La CFDT a accompagné la plupart des réformes, y compris impopulaires, des précédents gouvernements, au risque d'apparaître comme leur "interlocuteur privilégié". Son rôle reste à définir pendant le quinquennat Macron, mais d'ores et déjà elle multiplie les mises en garde sur la réforme du code du travail.
1995, la CFDT soutient le plan Juppé de réforme de la protection sociale, vilipendé par la CGT et FO et à l'origine d'une crise sociale. Huit ans plus tard, elle signe une autre réforme impopulaire, celle des retraites également présentée par la droite, déclenchant un départ massif d'adhérents.
En 2016, pour la très critiquée loi travail, François Hollande a pu compter, lui aussi, sur l'appui de la CFDT, taxée par ses détracteurs de "relais" du gouvernement après avoir accompagné toutes les réformes sociales du quinquennat. A ses côtés, comme souvent, la CFTC et l'Unsa.

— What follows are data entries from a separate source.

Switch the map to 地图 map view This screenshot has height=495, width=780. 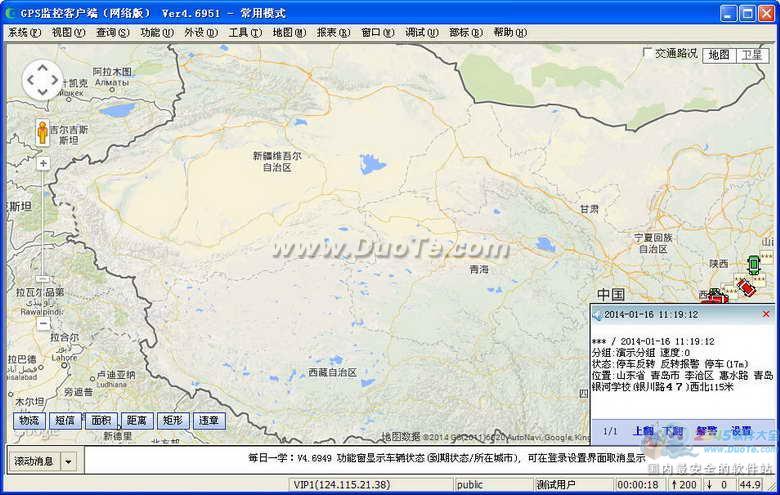pos(719,55)
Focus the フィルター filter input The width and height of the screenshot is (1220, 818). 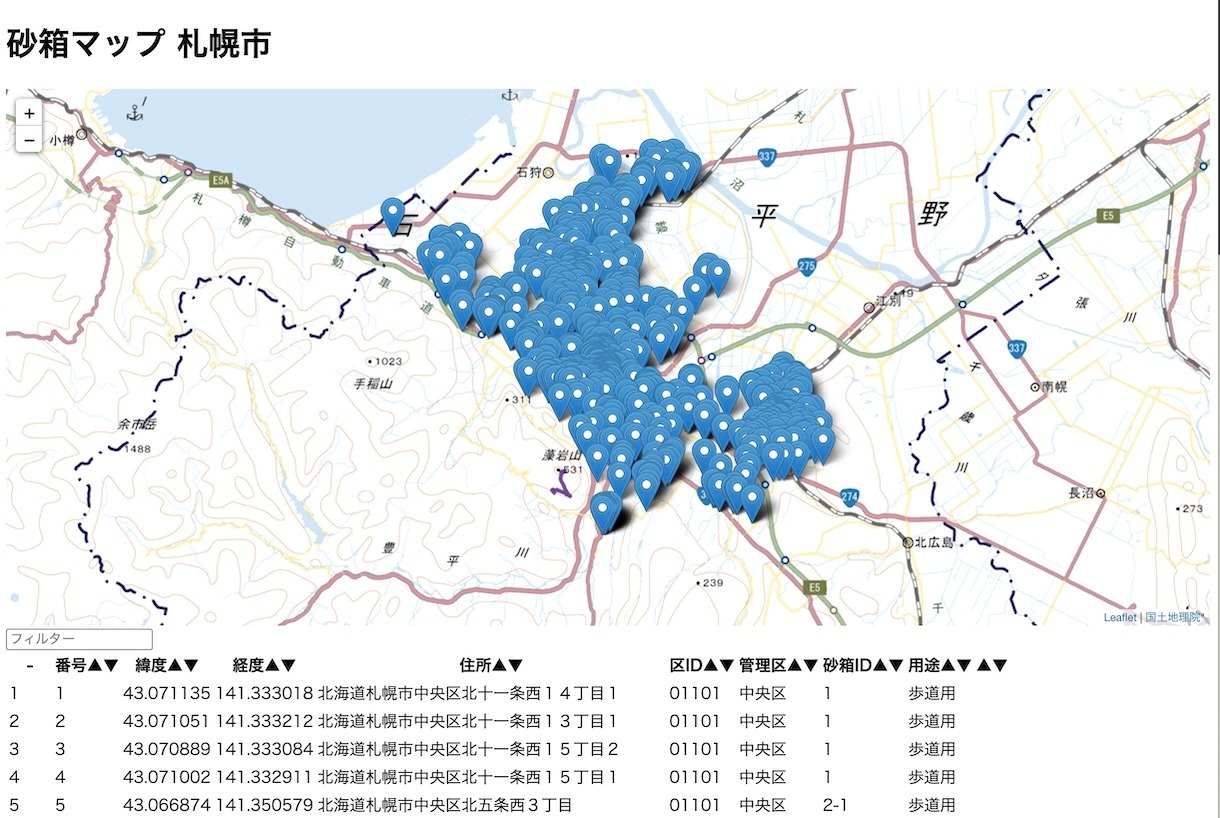coord(79,639)
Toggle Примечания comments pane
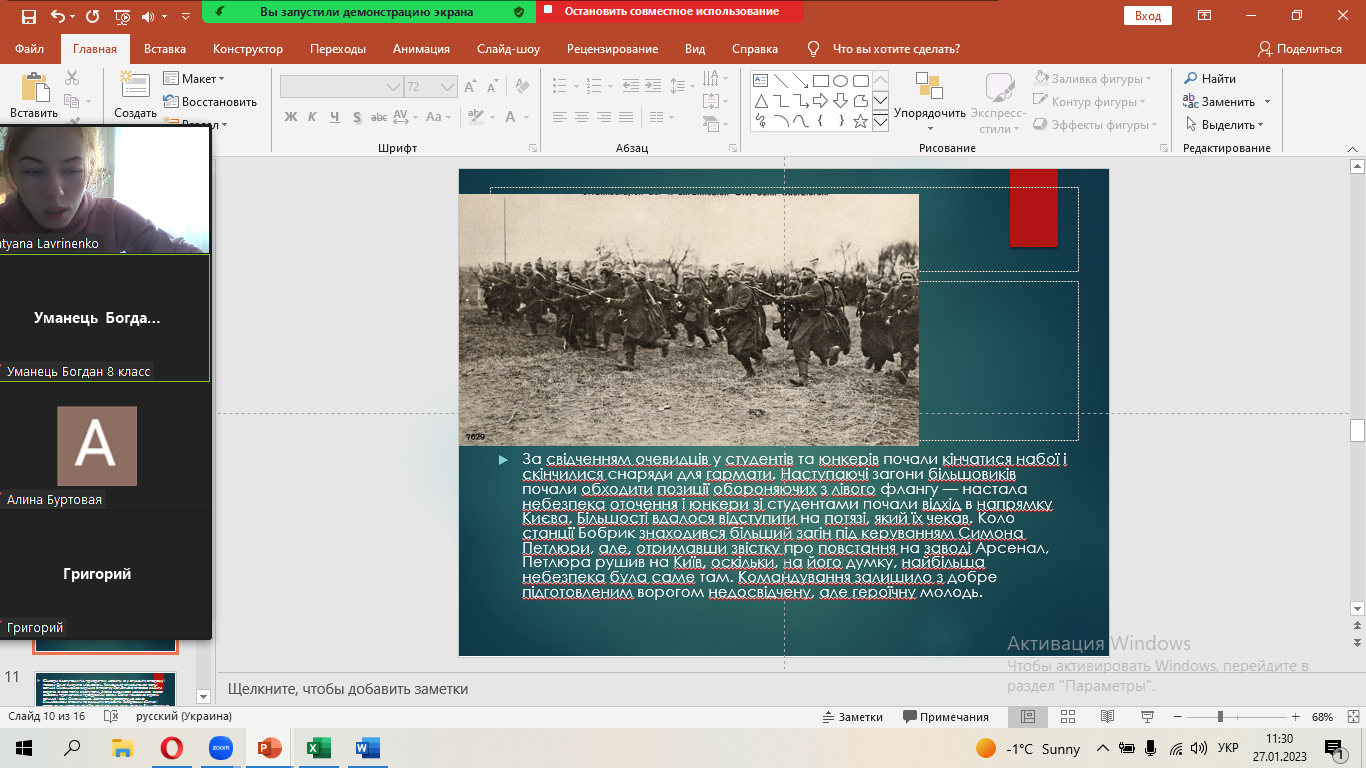 pyautogui.click(x=945, y=717)
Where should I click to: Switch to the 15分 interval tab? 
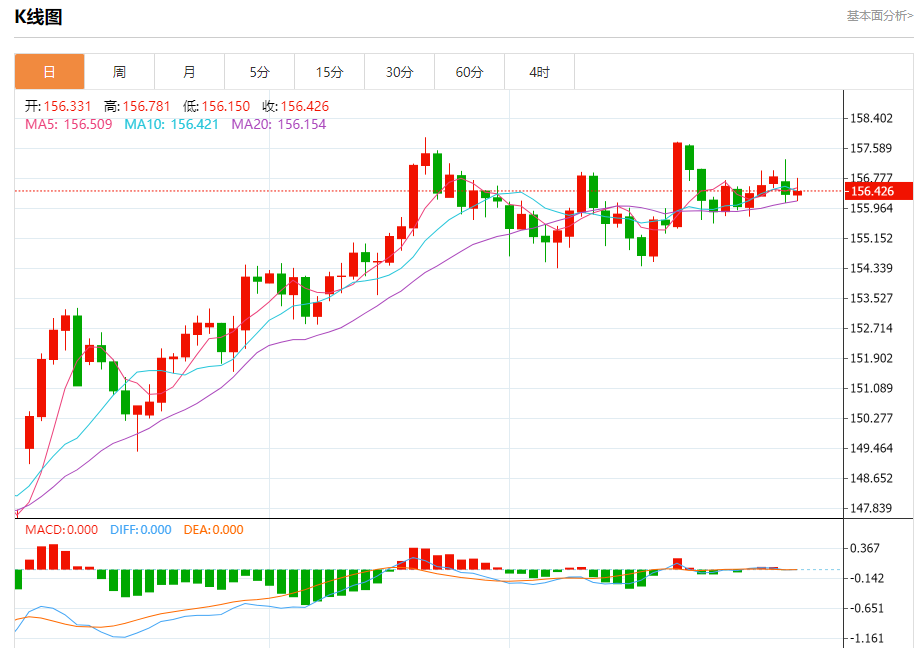330,72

Mais comme pour prendre ses distances avec Emmanuel Macron, pour qui la CFDT a ouvertement appelé à voter afin de faire barrage au Front national, son numéro un, Laurent Berger, multiplie les mises en garde depuis deux semaines.
"Non, la CFDT ne veut pas être un interlocuteur privilégié. Elle est en capacité de contester lorsqu'elle n'est pas d'accord et de s'engager lorsqu'elle est d'accord", souligne-t-il.

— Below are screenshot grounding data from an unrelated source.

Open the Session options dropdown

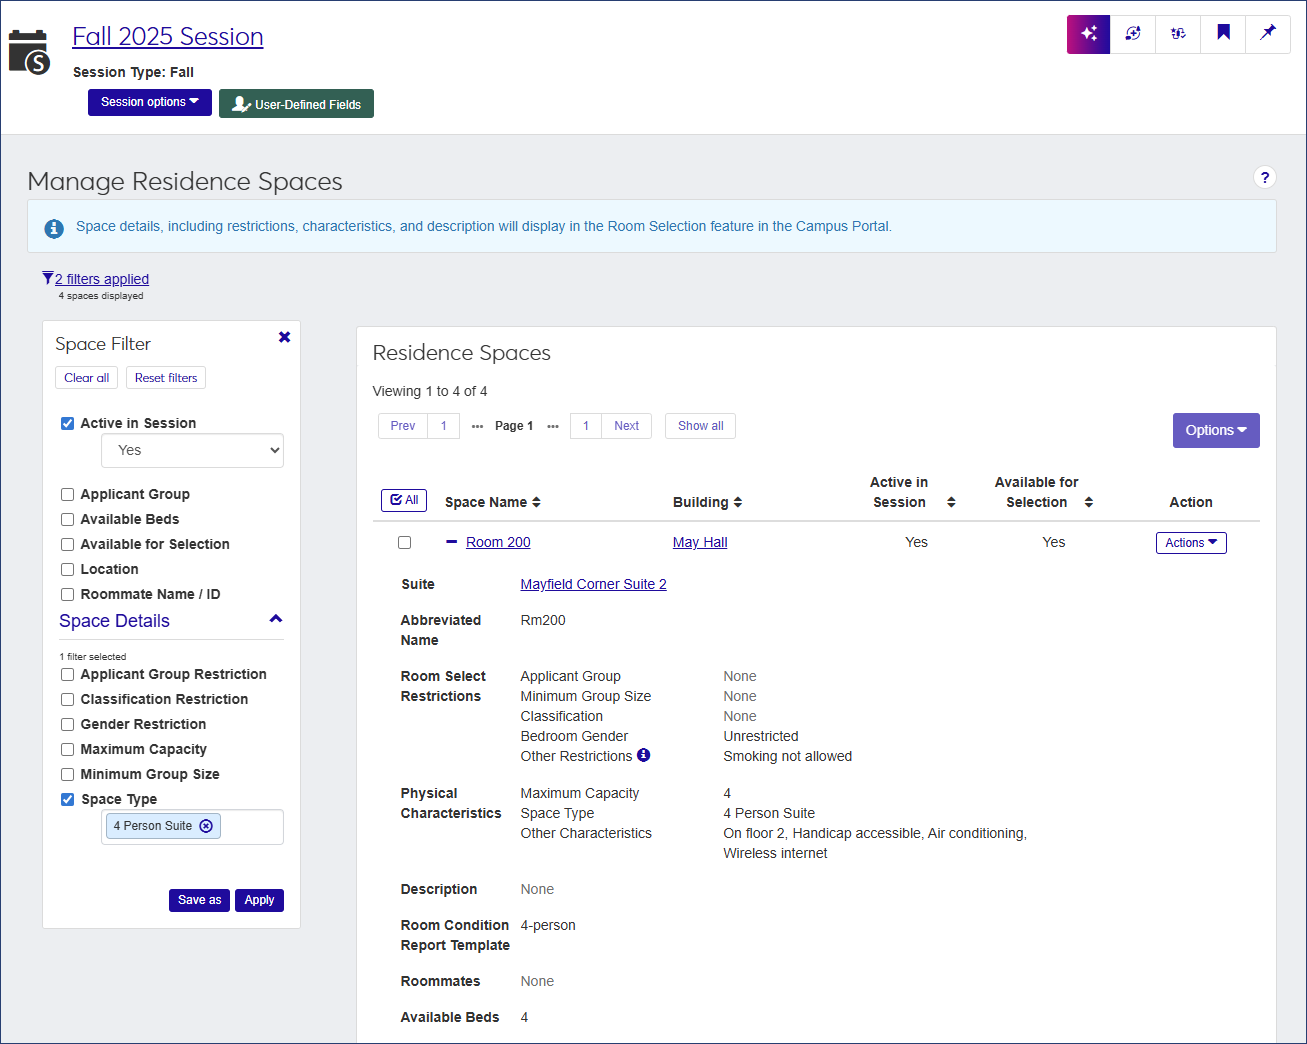[x=149, y=102]
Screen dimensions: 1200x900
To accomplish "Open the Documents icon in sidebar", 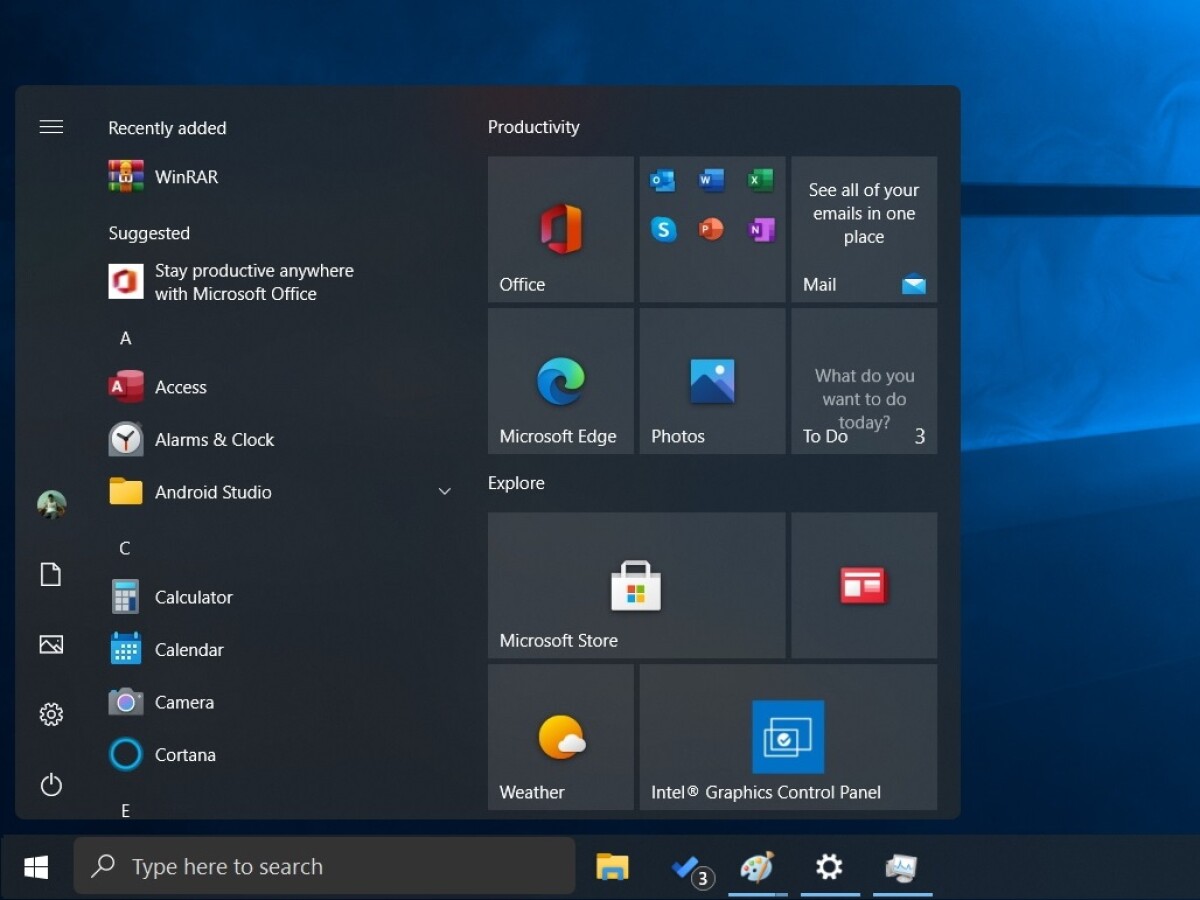I will coord(51,574).
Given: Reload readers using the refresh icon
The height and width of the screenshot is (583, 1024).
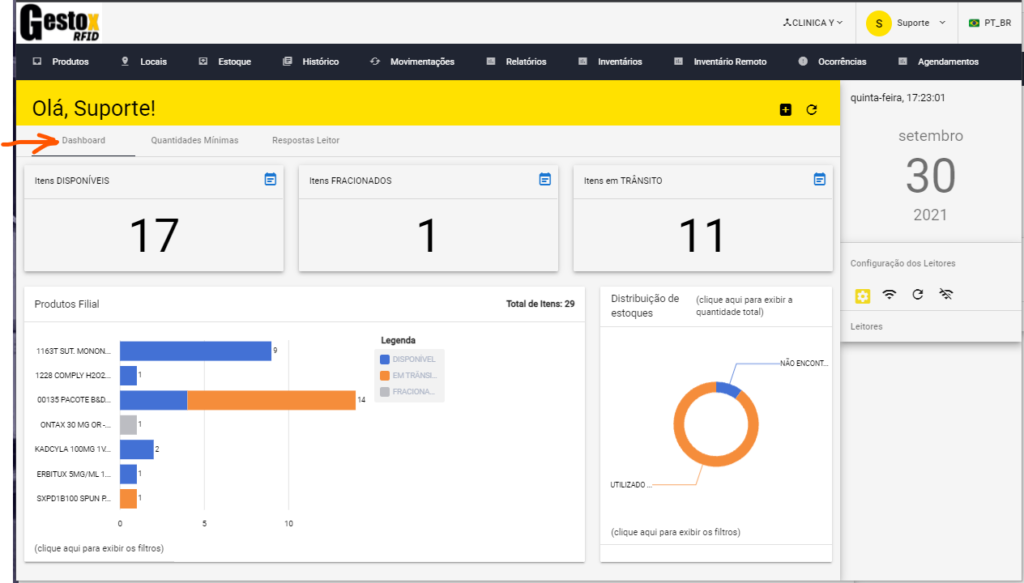Looking at the screenshot, I should pyautogui.click(x=917, y=295).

L'une des premières réformes promises par le nouveau président va porter sur le code du travail, avec notamment davantage de place donnée à l'accord d'entreprise. Cette philosophie, portée par la CFDT depuis les années 1960, a déjà été mise en application dans la loi El Khomri pour ce qui concerne le temps de travail.
Mais la confédération se montre beaucoup plus critique sur une autre réforme: le plafonnement des indemnités prud'homales, une "ligne rouge" pour elle.
Et la logique même d'une réforme rapide du droit du travail "à la hussarde" hérisse la confédération, qui souhaite également des précisions sur les modalités de l'étatisation de l'assurance chômage et s'inquiète de la suspension du compte pénibilité.
"Le calendrier n'est pas tenable, sauf à passer en force ou de façon superficielle", s'inquiète M. Berger, qui promet qu'il n'y aura "ni complaisance, ni opposition stérile" avec le gouvernement.
- 'Sans l'aval des syndicats' -
Pour Guy Groux, chercheur au centre de recherches politiques de Sciences Po (Cevipof), il est "impensable de considérer que la CFDT puisse jouer un rôle secondaire ou périphérique si demain il y avait des négociations entre le gouvernement et le syndicalisme".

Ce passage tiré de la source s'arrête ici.